本校の教育目標を実現するために設定された、中学3年STEAM・高校2年SDGs授業では中学3年は地域、高校2年は開発途上国への貢献をテーマに授業展開した。これらの授業を通じて生徒たちはユネスコスクールが重点的に取り組む3つの分野を体験的に学んだ。地球市民として平和を願う心の育成に関しては、高校2年生では今年はミャンマーを支援国の一つとして取り上げた。国の現状をJICA出前講座や調べ学習を通じて知った生徒たちは平和が際どい国際バランスのもとで成立しているか、そしてそのバランスが崩れた時に一番の被害を被るのは先進国の我々よりも開発途上国に住む人たちであるという現実を学んだ。

持続可能な開発・ライフスタイルに関しては、中学3年生、高校2年生の両授業共通して社会問題が起こる原因として、それまで持続可能性という観点を持たずに社会を構築していたからだということに授業を通して気づいていたようだった。それに気づいた生徒たちは自身らの力で社会構造を持続可能な方向にシフトさせることにより、より良い営みが生まれるのか試行錯誤しながら体験的に取り組んでいた。

異文化理解、とりわけ文化遺産の尊重に関しtは主に中学3年生の授業で取り扱っている。その一つの例としてある一つの班が東京都昭島市の人口が減少しているという問題に気づき、それを改善するためにPRする活動に従事した。その中で、有形・無形文化遺産の存在を知り、それらの紹介を主軸にSNSを活用し、多くの人たちに昭島市の素晴らしさを知ってもらうように尽力していた。その活動の成果は2021年12月22日に無形文化遺産国際シンポジウムの席で生徒自らプレゼンテーションも行った。

これらの例に加えて課外活動にも積極的に取り組んだ。その一つの例として2021年8月21日に開催されたカンボジアでの寺子屋運動に関するオンライン交流会では実際に現地の子どもたちと交流することで、自身らの取り組みが現地の人たちの役に立っているということを実感できていた。今年度初めて日本ユネスコ協会連盟が主催するリーフレット制作に参加。1月にその成果を他校と交流しながら発表する予定である。

来年度の活動計画

今年度の内容を踏まえて、次年度はユネスコスクール加盟校のメリットを生かしていきたい。特に高校2年生の開発途上国を支援に関する授業では、その国に住む人たちと繋がることで学ぶ内容が充実することが期待できる。今まではJICAなどの伝手を使い、関係を築いていたが、今後はユネスコスクール加盟校が支援国の中にあれば、その学校へコンタクトを取り、国を超えた共同作業へと発展させていきたいと考えている。
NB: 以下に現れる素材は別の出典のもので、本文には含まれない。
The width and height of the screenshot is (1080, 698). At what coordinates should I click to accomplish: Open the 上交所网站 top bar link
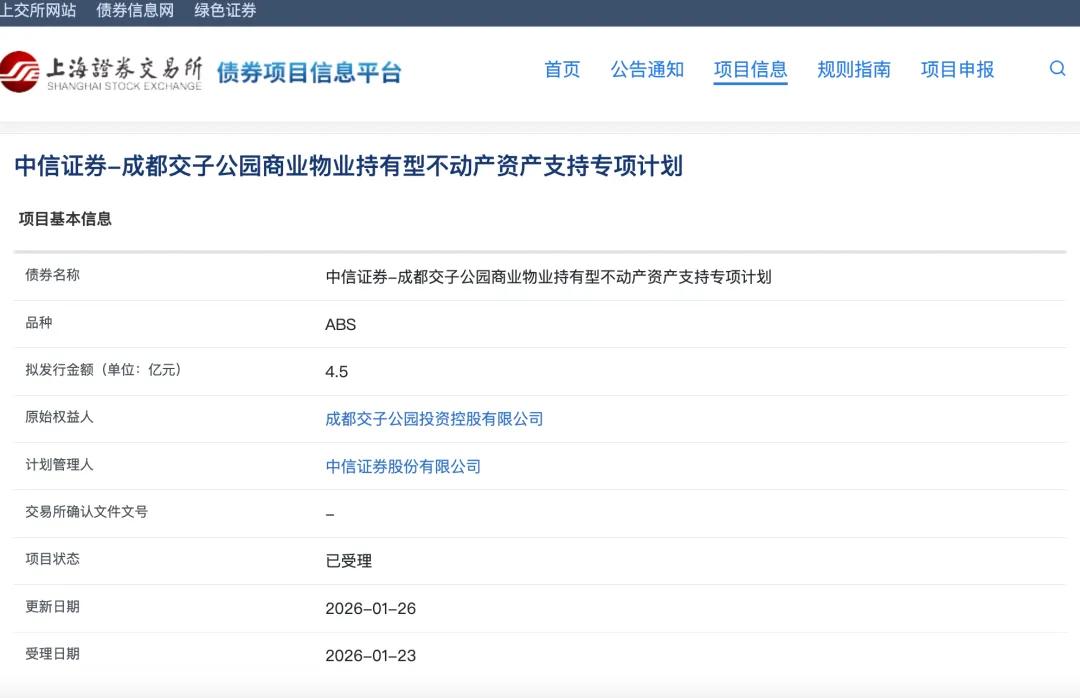click(38, 10)
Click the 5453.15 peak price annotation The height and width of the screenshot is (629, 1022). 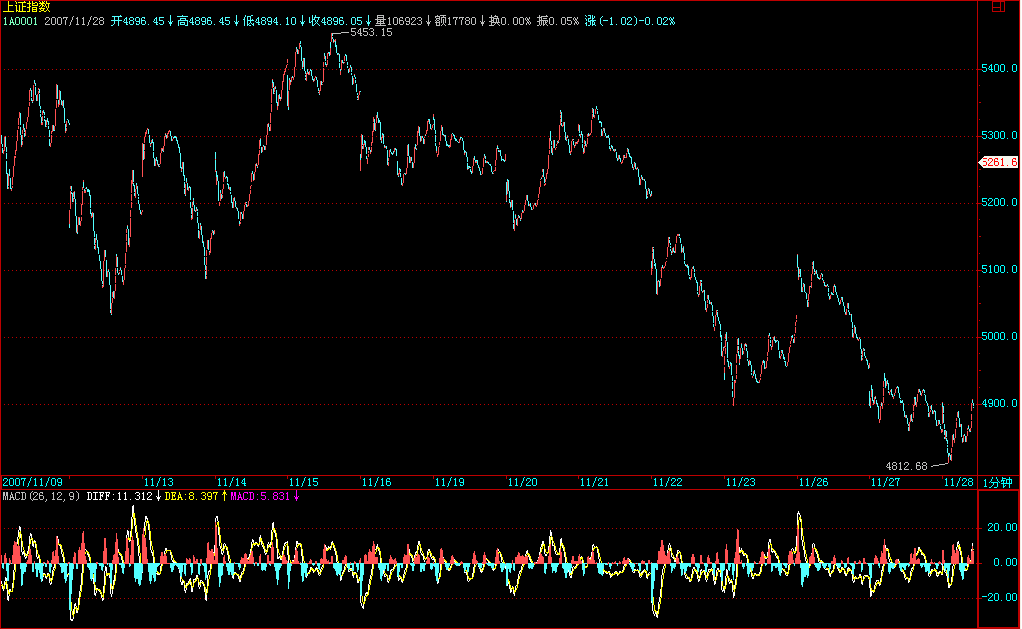click(x=371, y=33)
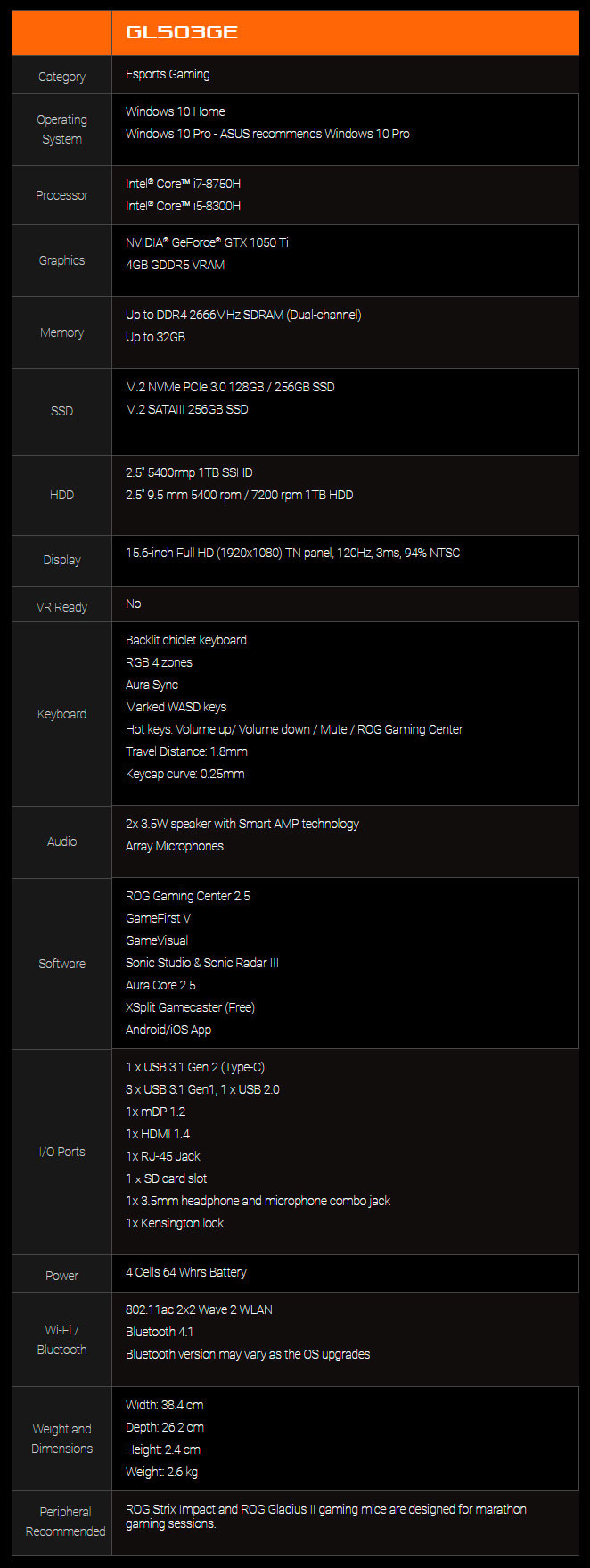Select the HDD row label

(x=61, y=495)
また、昨年度、いくつかユネスコ主催イベントに参加したが、他校と交流することができ、生徒たちに良い刺激となった。次年度はそのような場にもさらに積極的に参加していきたいと考えている。

生徒同士が繋がれる場は遠隔授業が発展した今だからこそ取り組めるメリットだと考えている。コロナ禍が収束したとしてもその力を使い、他校と積極的に交流し。お互いの取り組みについて発表するような場面も作っていければと考えている。